For each system, geometry optimization was performed using the BFGS algorithm, with the self-consistent convergence of the total energy and the forces set to 5.0 × 10⁻⁶ eV/atom and 0.01 eV/Å. To ensure an accurate representation of the ground state magnetic properties, the smearing width was set to 0.001 eV, allowing an initial random magnetic moment corresponding to a ferromagnetic state. It should be noted that, by symmetry and periodicity of the supercell approach, any calculated magnetic moment is ferromagnetic, since the spin alignment is replicated in all neighboring image supercells. Phonon calculations were conducted using finite displacement method [29,30,31,32], utilizing larger supercells size of 4 × 4 × 4, with a cut-off radius of 5.0 Å, and a k-grid sampling of 5 × 5 × 3.

3. Results and Discussion

3.1. Crystal Structure

The X₃Ru alloy crystallizes in the space group P4/mbm (Pearson symbol tP16) in a primitive tetragonal phase. The crystal structure consists of 16 atoms per unit cell (4Ru and 12X) with Ru on 4f (0, 0.5, 0.258), X1 on 4e (0, 0, 0.251), X2 on 4 g (0.231, 0.731, 0), and X3 on 4 h (0.29, 0.29, 0.5) sites.

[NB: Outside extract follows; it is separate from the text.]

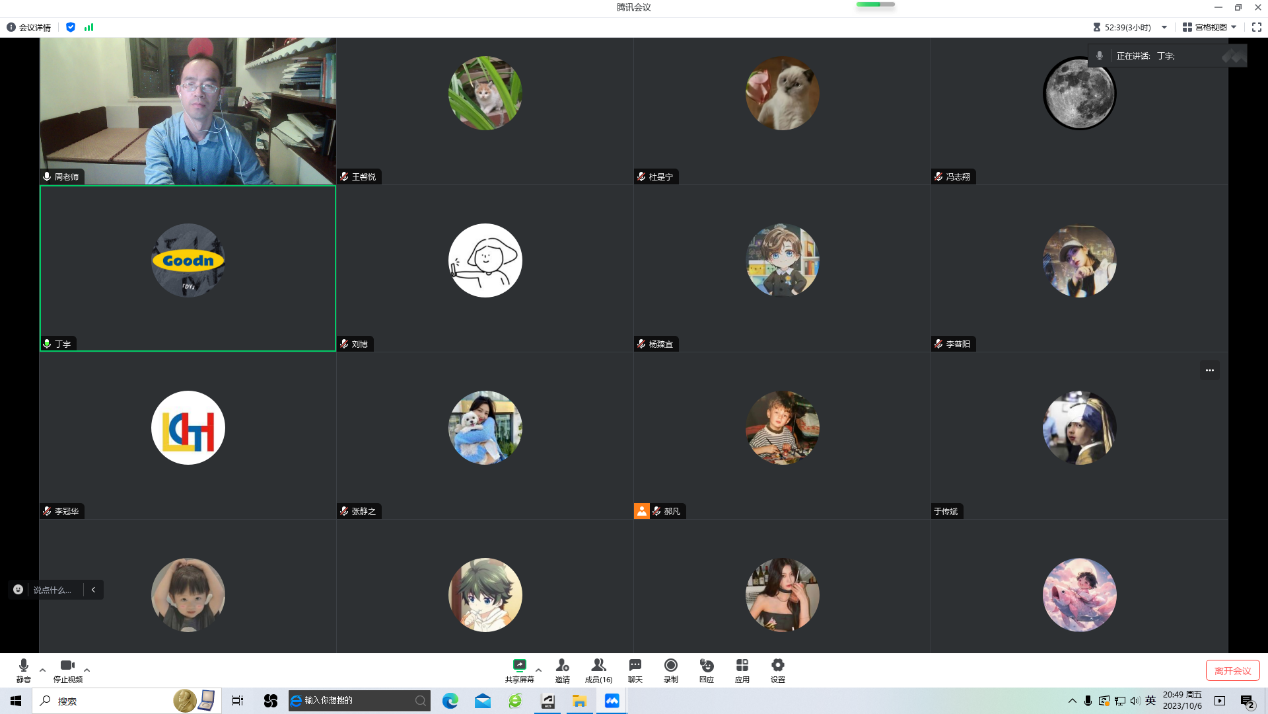Open the Invite (邀请) icon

The calculated equilibrium lattice constants, volume, heat of formation, magnetic moments, density, and tetragonality (c/a ratio) for these alloys are given in

Table 1. Optimized lattice constants (a, c), volume (V₀), ratio of c/a, heat of formation (ΔH_f), magnetic moment (µ_B), and density of tP16 X₃Ru (X = Sc − Zn) structures.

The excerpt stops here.